---------- DATA FOR THIS TASK

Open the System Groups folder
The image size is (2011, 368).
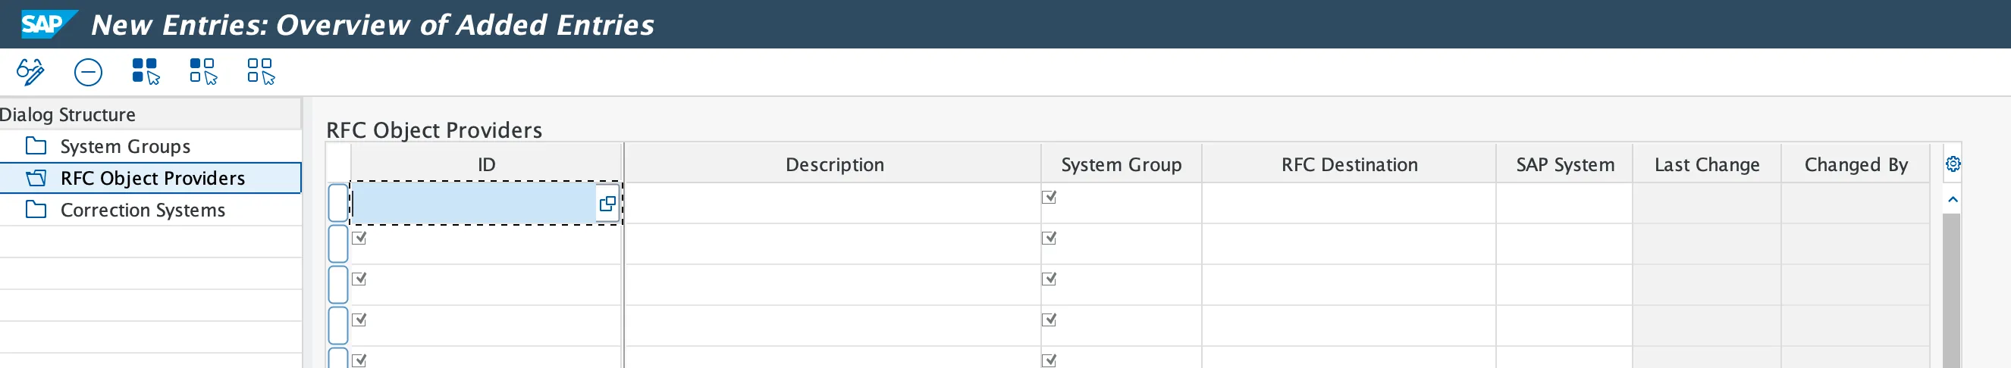(x=125, y=147)
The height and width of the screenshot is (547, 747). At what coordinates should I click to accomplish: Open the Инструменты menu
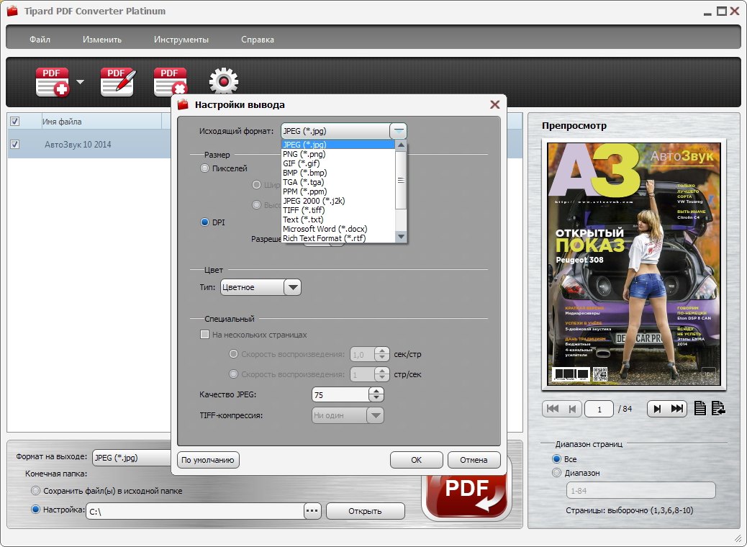pyautogui.click(x=181, y=40)
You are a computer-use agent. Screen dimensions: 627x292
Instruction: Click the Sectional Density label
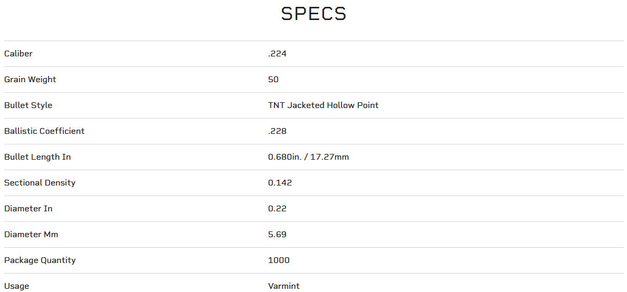[x=40, y=183]
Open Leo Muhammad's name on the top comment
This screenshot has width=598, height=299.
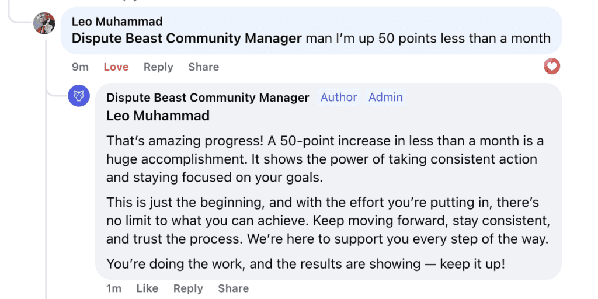click(117, 22)
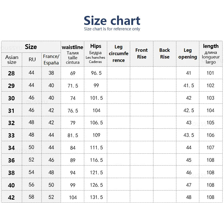Select the "Back Rise" column header

[164, 54]
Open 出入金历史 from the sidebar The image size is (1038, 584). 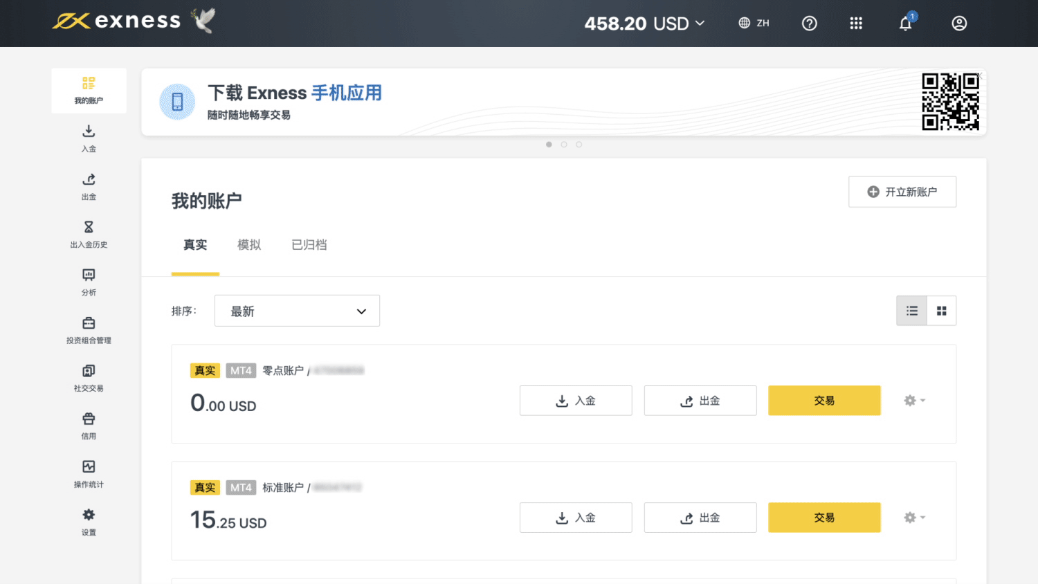(x=89, y=234)

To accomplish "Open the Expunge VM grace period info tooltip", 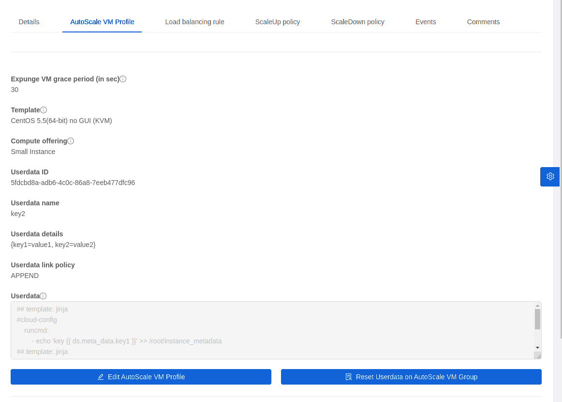I will (x=123, y=78).
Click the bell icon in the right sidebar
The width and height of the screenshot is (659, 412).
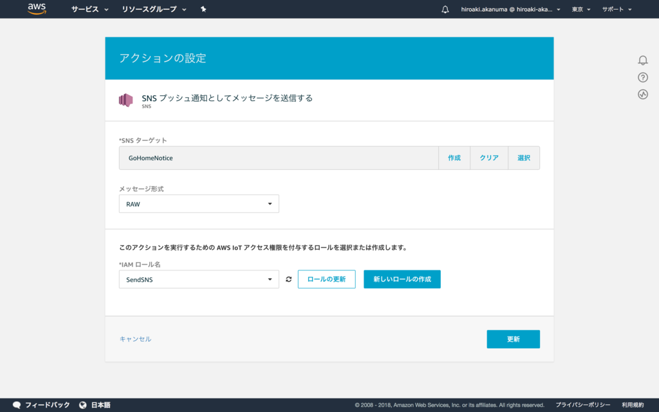coord(642,61)
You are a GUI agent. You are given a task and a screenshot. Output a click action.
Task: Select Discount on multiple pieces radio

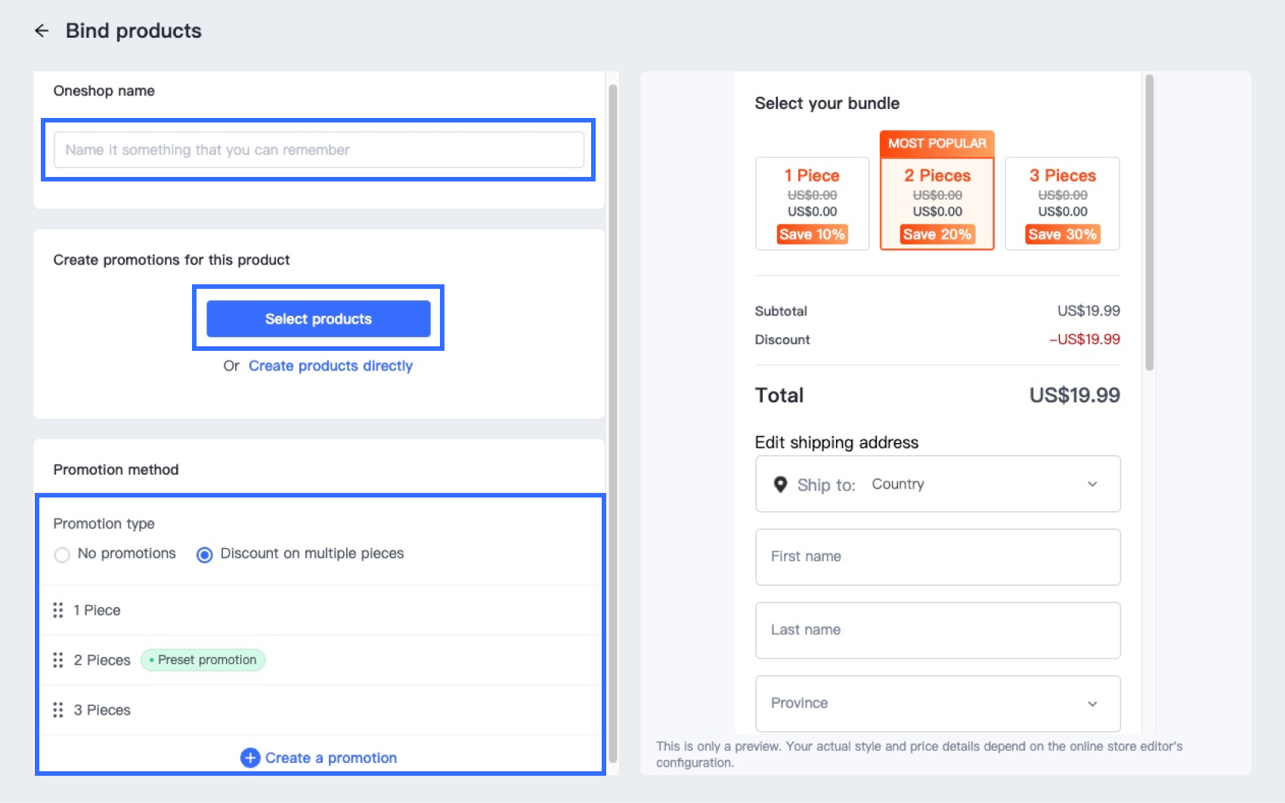204,554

--------------------

• _WHAT NEEDS TO BE DONE_: Repeat verbatim the lines between the start of the data and the line containing "You are a computer-use", both ends included, omitting all pictures.

• _TASK RESPONSE_:
Open the System Groups folder
The image size is (2011, 368).
(x=125, y=147)
The height and width of the screenshot is (547, 747). At what coordinates should I click to accomplish: Open the Инструменты menu
pyautogui.click(x=181, y=40)
You are a computer-use agent. Screen dimensions: 627x292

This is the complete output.